By 1967, director Seijun Suzuki had had enough of formulaic Yakuza films. These were the kinds of assignments that his home studio, Nikkatsu, kept feeding him. He was a good soldier, turning out what the studio wanted in films like Detective Bureau 2-3: Go To Hell Bastards or Underworld Beauty. Indeed, some of Suzuki's Yakuza films were some of the best films of their types. Suzuki, speaking years afterward, is without guile when he says that he continued making these films because they provided him a living, but he chafed at the restrictions of genre. his films between 1964 and 1967 became increasingly ambitious and daring stylistic experiments as he pushed against the limits of what he could get away with and still deliver what the studio required. When allowed out of the genre, he produced personal almost-masterpieces in Gate of Flesh, The Story of a Prostitute, and Fighting Elegy.

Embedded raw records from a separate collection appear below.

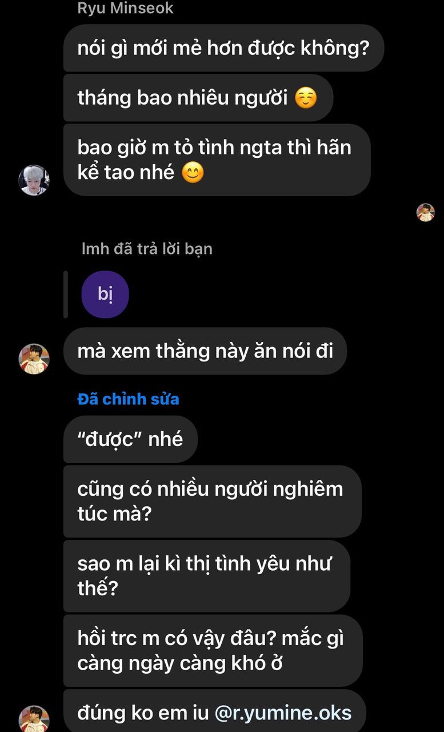The width and height of the screenshot is (444, 732).
Task: Open the avatar beside "mà xem thằng này ăn nói đi"
Action: (x=34, y=359)
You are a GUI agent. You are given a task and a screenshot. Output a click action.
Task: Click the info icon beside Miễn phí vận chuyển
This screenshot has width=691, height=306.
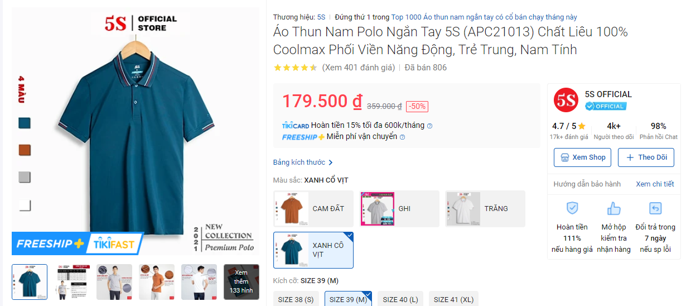point(403,137)
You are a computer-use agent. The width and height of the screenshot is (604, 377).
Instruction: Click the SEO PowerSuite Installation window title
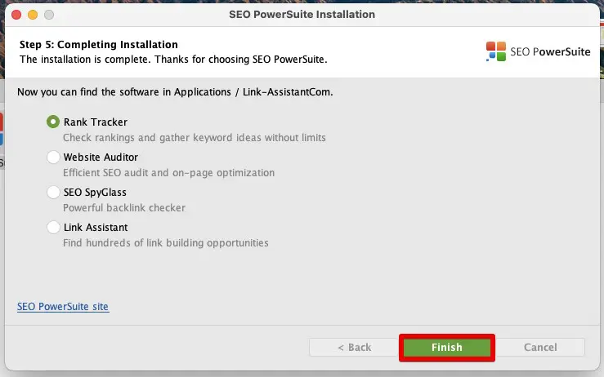point(301,15)
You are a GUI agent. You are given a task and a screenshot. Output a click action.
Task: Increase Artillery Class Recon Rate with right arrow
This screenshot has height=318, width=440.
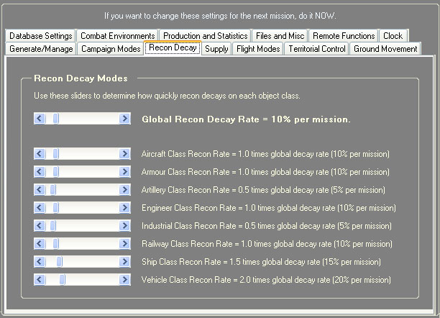pos(124,189)
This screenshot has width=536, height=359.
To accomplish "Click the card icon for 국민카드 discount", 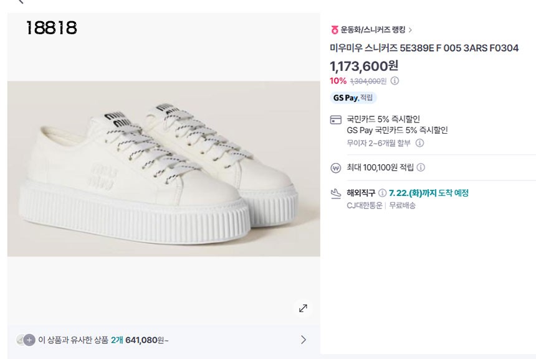I will point(335,119).
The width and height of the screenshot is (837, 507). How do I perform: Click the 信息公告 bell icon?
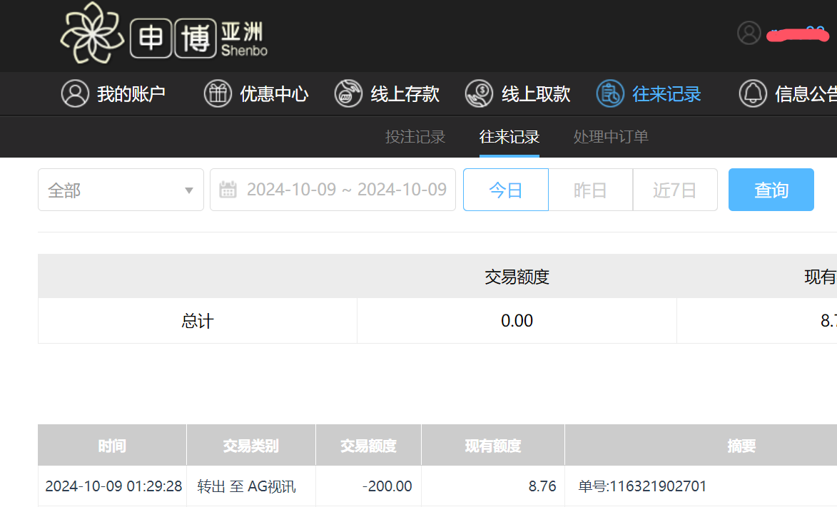752,93
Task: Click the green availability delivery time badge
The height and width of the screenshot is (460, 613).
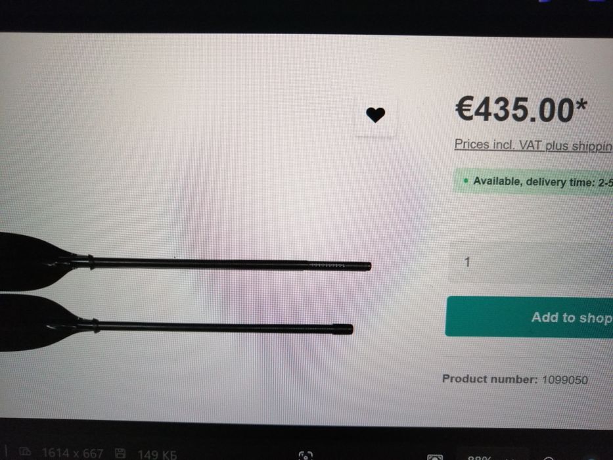Action: (533, 181)
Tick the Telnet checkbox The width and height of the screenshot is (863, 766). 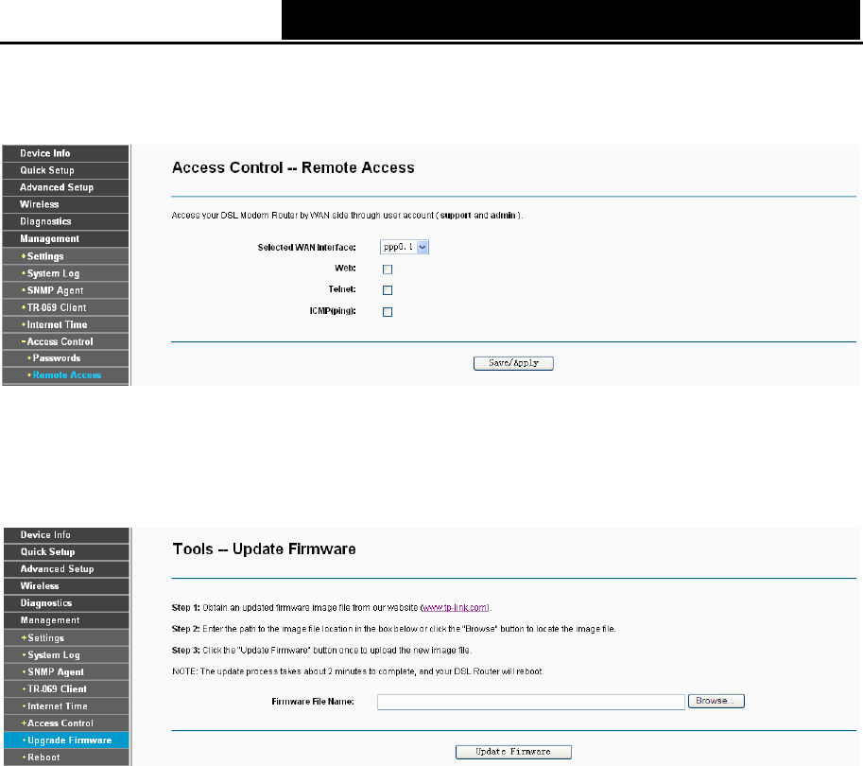388,290
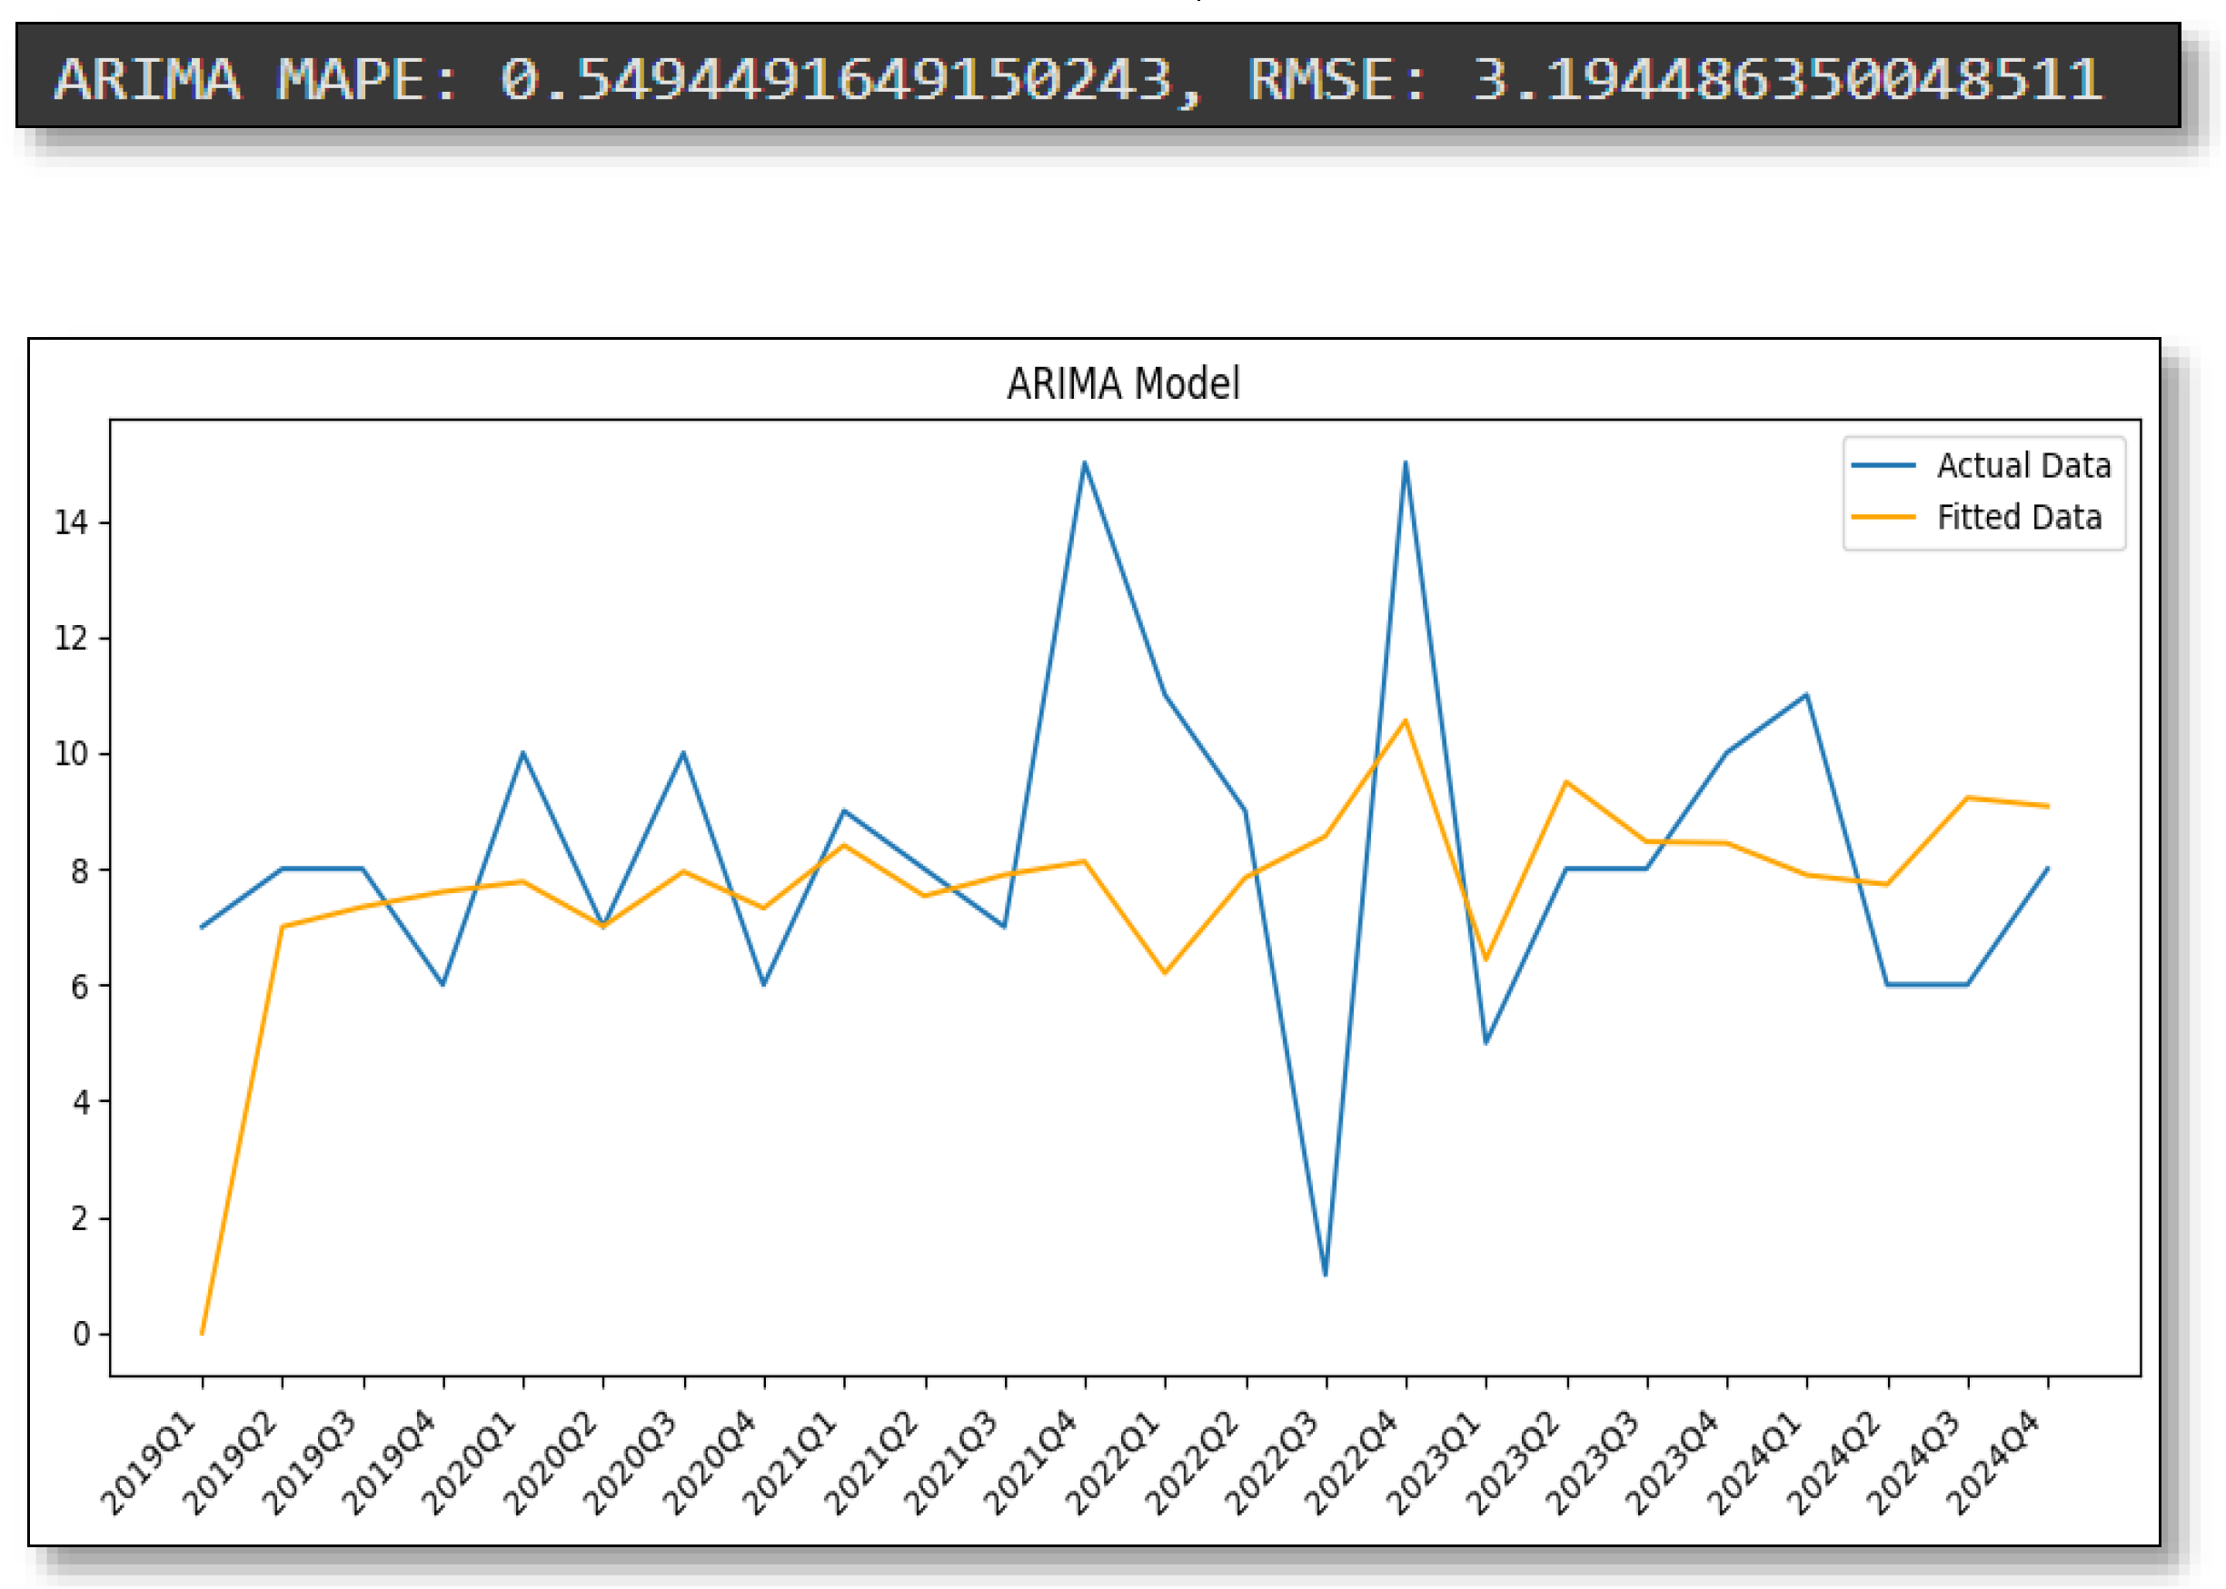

His restless experimentation began to creep into the Yakuza films, too. Tattooed Life, Youth of the Beast, and, especially, Tokyo Drifter show a director who had more to offer than Nikkatsu was interested in using. The living end of Suzuki's growth in the 1960s was 1967's Branded To Kill, which is one of the masterpieces of the Japanese New Wave. Nikkatsu, famously, didn't see it that way. They fired Suzuki for making, "incomprehensible movies," a designation for which Suzuki sued them for defamation. The damage was done, though. Suzuki's career as one of the lions of the Japanese New Wave was effectively over. It would be ten years before he made another feature film before finally reviving his career with his arty and challenging Taisho trilogy in the 1980s. What a waste.